§ WHAT YOU WILL DO
All of the entries should be written out again exactly.

Stored records
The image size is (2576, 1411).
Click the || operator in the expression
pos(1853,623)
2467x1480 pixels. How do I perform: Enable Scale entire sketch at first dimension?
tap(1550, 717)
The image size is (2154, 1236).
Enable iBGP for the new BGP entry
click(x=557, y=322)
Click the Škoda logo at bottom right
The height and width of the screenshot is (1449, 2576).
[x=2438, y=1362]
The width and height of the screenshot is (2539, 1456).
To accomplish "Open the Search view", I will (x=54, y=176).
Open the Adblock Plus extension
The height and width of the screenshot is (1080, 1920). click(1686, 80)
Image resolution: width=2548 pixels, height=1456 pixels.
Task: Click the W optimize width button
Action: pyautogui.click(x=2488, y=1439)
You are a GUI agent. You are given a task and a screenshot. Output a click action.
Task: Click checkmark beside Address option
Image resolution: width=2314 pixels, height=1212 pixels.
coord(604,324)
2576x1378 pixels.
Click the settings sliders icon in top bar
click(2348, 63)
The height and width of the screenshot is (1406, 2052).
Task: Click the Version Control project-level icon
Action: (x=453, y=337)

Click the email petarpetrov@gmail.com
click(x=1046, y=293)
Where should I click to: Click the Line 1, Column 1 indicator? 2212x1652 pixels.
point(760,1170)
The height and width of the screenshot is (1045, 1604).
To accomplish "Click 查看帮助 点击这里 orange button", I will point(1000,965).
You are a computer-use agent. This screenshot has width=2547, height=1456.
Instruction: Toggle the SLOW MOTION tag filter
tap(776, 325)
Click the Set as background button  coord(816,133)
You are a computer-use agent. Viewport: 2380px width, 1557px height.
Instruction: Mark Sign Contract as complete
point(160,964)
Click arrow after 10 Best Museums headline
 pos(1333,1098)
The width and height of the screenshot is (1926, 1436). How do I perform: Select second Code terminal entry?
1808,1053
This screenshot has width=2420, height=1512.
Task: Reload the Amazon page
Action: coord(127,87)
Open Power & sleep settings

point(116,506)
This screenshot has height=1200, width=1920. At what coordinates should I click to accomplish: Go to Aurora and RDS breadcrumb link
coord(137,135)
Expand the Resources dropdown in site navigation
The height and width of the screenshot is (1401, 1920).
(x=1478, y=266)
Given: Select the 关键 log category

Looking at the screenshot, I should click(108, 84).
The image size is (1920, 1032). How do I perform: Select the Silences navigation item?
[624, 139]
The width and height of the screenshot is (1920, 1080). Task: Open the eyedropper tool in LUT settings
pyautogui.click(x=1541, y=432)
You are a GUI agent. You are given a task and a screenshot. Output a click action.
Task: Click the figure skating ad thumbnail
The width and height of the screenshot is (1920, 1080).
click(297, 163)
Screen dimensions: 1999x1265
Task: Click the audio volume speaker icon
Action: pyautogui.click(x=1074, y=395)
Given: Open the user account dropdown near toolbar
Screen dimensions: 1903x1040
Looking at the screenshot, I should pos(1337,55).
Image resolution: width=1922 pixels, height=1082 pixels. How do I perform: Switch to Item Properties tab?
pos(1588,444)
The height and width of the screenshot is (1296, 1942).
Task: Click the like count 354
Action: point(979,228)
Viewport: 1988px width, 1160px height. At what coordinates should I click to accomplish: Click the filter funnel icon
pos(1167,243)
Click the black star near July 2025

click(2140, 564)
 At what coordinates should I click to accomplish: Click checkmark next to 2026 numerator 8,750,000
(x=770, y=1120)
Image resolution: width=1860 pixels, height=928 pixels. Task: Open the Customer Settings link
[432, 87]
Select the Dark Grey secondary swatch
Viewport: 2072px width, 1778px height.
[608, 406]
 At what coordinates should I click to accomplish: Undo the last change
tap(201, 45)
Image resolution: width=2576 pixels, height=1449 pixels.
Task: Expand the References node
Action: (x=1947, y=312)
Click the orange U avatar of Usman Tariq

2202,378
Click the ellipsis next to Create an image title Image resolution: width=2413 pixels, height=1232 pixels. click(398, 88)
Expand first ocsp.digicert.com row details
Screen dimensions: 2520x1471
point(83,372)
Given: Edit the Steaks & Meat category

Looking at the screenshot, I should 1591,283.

§ SOLVED EXERCISE
The image size is (2576, 1411).
Click the || operator in the expression
pos(1853,623)
2467x1480 pixels. How do I perform: Enable Scale entire sketch at first dimension?
tap(1550, 717)
The image size is (2154, 1236).
Enable iBGP for the new BGP entry
click(x=557, y=322)
Click the Škoda logo at bottom right
The height and width of the screenshot is (1449, 2576).
[x=2438, y=1362]
The width and height of the screenshot is (2539, 1456).
To accomplish "Open the Search view", I will (x=54, y=176).
Open the Adblock Plus extension
The height and width of the screenshot is (1080, 1920). click(1686, 80)
Image resolution: width=2548 pixels, height=1456 pixels.
Task: Click the W optimize width button
Action: pyautogui.click(x=2488, y=1439)
You are a GUI agent. You are given a task and a screenshot. Output a click action.
Task: Click checkmark beside Address option
Image resolution: width=2314 pixels, height=1212 pixels.
coord(604,324)
2576x1378 pixels.
Click the settings sliders icon in top bar
click(2348, 63)
The height and width of the screenshot is (1406, 2052).
Task: Click the Version Control project-level icon
Action: (x=453, y=337)

Click the email petarpetrov@gmail.com
click(x=1046, y=293)
Where should I click to: Click the Line 1, Column 1 indicator? 2212x1652 pixels.
point(760,1170)
The height and width of the screenshot is (1045, 1604).
To accomplish "Click 查看帮助 点击这里 orange button", I will point(1000,965).
You are a computer-use agent. This screenshot has width=2547, height=1456.
Instruction: Toggle the SLOW MOTION tag filter
tap(776, 325)
Click the Set as background button  coord(816,133)
You are a computer-use agent. Viewport: 2380px width, 1557px height.
Instruction: Mark Sign Contract as complete
point(160,964)
Click arrow after 10 Best Museums headline
 pos(1333,1098)
The width and height of the screenshot is (1926, 1436). How do I perform: Select second Code terminal entry?
1808,1053
This screenshot has width=2420, height=1512.
Task: Reload the Amazon page
Action: coord(127,87)
Open Power & sleep settings

point(116,506)
This screenshot has height=1200, width=1920. At what coordinates should I click to accomplish: Go to Aurora and RDS breadcrumb link
coord(137,135)
Expand the Resources dropdown in site navigation
The height and width of the screenshot is (1401, 1920).
(x=1478, y=266)
Given: Select the 关键 log category

Looking at the screenshot, I should click(108, 84).
The image size is (1920, 1032). How do I perform: Select the Silences navigation item?
[624, 139]
The width and height of the screenshot is (1920, 1080). Task: Open the eyedropper tool in LUT settings
pyautogui.click(x=1541, y=432)
You are a GUI agent. You are given a task and a screenshot. Output a click action.
Task: Click the figure skating ad thumbnail
The width and height of the screenshot is (1920, 1080).
click(297, 163)
Screen dimensions: 1999x1265
Task: Click the audio volume speaker icon
Action: pyautogui.click(x=1074, y=395)
Given: Open the user account dropdown near toolbar
Screen dimensions: 1903x1040
Looking at the screenshot, I should pos(1337,55).
Image resolution: width=1922 pixels, height=1082 pixels. How do I perform: Switch to Item Properties tab?
pos(1588,444)
The height and width of the screenshot is (1296, 1942).
Task: Click the like count 354
Action: point(979,228)
Viewport: 1988px width, 1160px height. At what coordinates should I click to accomplish: Click the filter funnel icon
pos(1167,243)
Click the black star near July 2025

click(2140, 564)
 At what coordinates should I click to accomplish: Click checkmark next to 2026 numerator 8,750,000
(x=770, y=1120)
Image resolution: width=1860 pixels, height=928 pixels. Task: Open the Customer Settings link
[432, 87]
Select the Dark Grey secondary swatch
Viewport: 2072px width, 1778px height.
[608, 406]
 At what coordinates should I click to accomplish: Undo the last change
tap(201, 45)
Image resolution: width=2576 pixels, height=1449 pixels.
Task: Expand the References node
Action: (x=1947, y=312)
Click the orange U avatar of Usman Tariq

2202,378
Click the ellipsis next to Create an image title Image resolution: width=2413 pixels, height=1232 pixels. click(398, 88)
Expand first ocsp.digicert.com row details
Screen dimensions: 2520x1471
point(83,372)
Given: Edit the Steaks & Meat category

Looking at the screenshot, I should 1591,283.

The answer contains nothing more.